An elephant or a dolphin or a chimpanzee isn’t worthy of respect because it embodies some normative form of the “human” plus or minus a handful of relevant moral characteristics. It’s worthy of respect for reasons that call upon us to come up with another moral vocabulary, a vocabulary that starts by acknowledging that whatever it is we value ethically and morally in various forms of life, it has nothing to do with the biological designation of “human” or “animal.”
All of this may be true, but a vocabulary such as Wolfe enjoins upon us is apparently elusive since he never offers one. Indeed, we might ask why any organism at all merits respect. Is it merely because it's unique and different, as Wolfe suggests? If so, does it follow that individual members of extremely common species, for instance human beings, shouldn't merit the same valuation as members of rarer species, such as timber wolves or snail darters?

And, we might also ask, why shouldn't anyone who has the power to do so exploit other organisms for his/her own benefit? Why is this morally wrong? Wolfe doesn't address these fundamental questions because, I suspect, he holds to a naturalism that offers no basis for his moral commitments. I'm speculating, but I wonder if his ethical concerns are grounded in nothing more than his own personal, emotional attachment to animals. If so, why should others think they're doing something wrong just because they offend professor Wolfe's personal preferences by ranking humans higher and more valuable than, say, rodents?

Human beings have rights that mere animals don't have because, as John Locke wrote over three centuries ago, humans are uniquely created in the image of God, are loved by God and belong to God and no man has the right to harm God's children. Strip that fundamental proposition from a society's assumptions and human rights talk, much less animal rights talk, is rendered groundless, it's just words on paper.
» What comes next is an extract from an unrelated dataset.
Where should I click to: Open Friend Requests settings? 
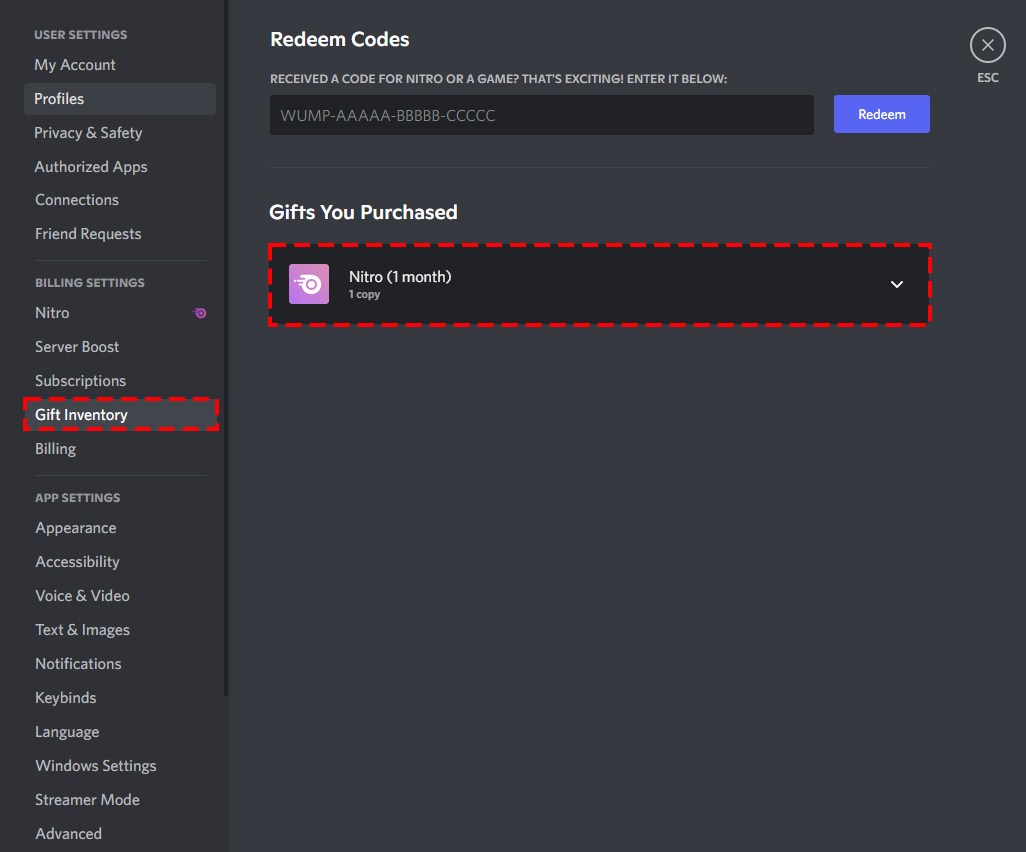88,234
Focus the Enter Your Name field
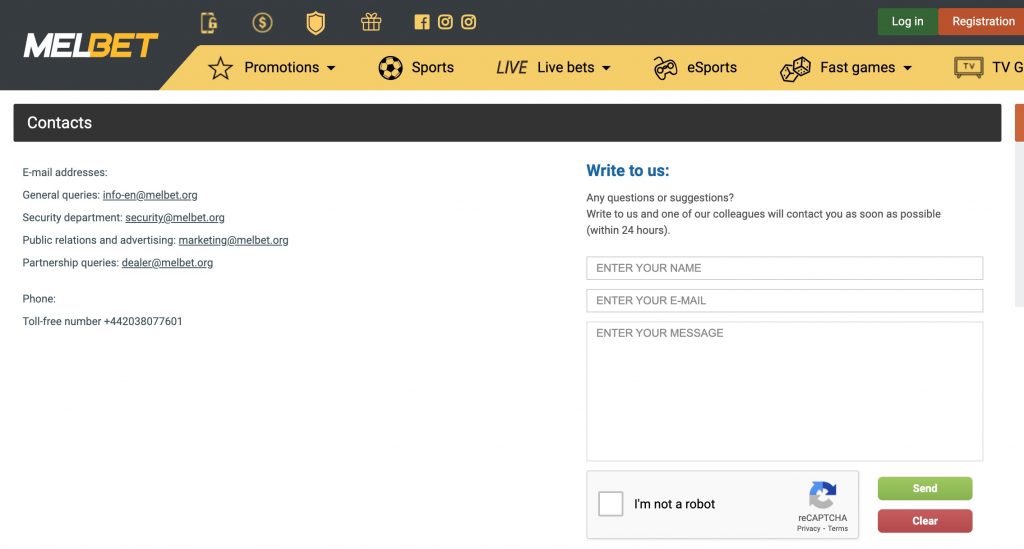 click(x=784, y=268)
Wolfe adds this toward the end of the interview:
So the first imperative of posthumanism is to insist that when we are talking about who can and can’t be treated in a particular way, the first thing we have to do is throw out the distinction between “human” and “animal” — and indeed throw out the desire to think that we can index our treatment of various beings, human or not, to some biological, taxonomic designation.
Consider the logic of what Wolfe says in this paragraph. Once we "throw out the distinction between 'human' and 'animal'" there remains no argument against granting the same rights to animals as humans enjoy. In a world in which posthumanists had their way, the ineluctable conclusion would be the abolition of raising and harvesting animals for meat as well as owning an animal as a pet. It would certainly be a world in which fishing and hunting game as well as the use of animals in medical research would be banned. It also would seem to follow from throwing out any distinction between humans and animals that any difference or inequality between the rights of humans and other vertebrates (mammals, fish, birds, and reptiles), or even the rights of humans and invertebrates (jellyfish, insects) would be a morally intolerable act of species discrimination.
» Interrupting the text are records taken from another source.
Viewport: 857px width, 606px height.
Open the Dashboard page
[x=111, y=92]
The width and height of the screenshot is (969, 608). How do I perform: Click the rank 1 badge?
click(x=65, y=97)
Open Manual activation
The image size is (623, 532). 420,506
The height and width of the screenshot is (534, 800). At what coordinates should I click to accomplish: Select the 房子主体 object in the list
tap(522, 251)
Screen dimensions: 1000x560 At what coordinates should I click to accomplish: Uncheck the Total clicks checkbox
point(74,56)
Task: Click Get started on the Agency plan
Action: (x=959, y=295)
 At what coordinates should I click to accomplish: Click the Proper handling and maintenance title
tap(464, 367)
Perhaps a world like Wolfe envisions will come to pass when the lion lays down with the lamb, but in this world, a world in which people need fish and fowl in order to live, in which they require the labor of animals in order to ensure their own survival, Wolfe's posthumanism seems terribly naive not to mention cruel to the millions of people who rely on that Lockean distinction between human and animal for their very survival.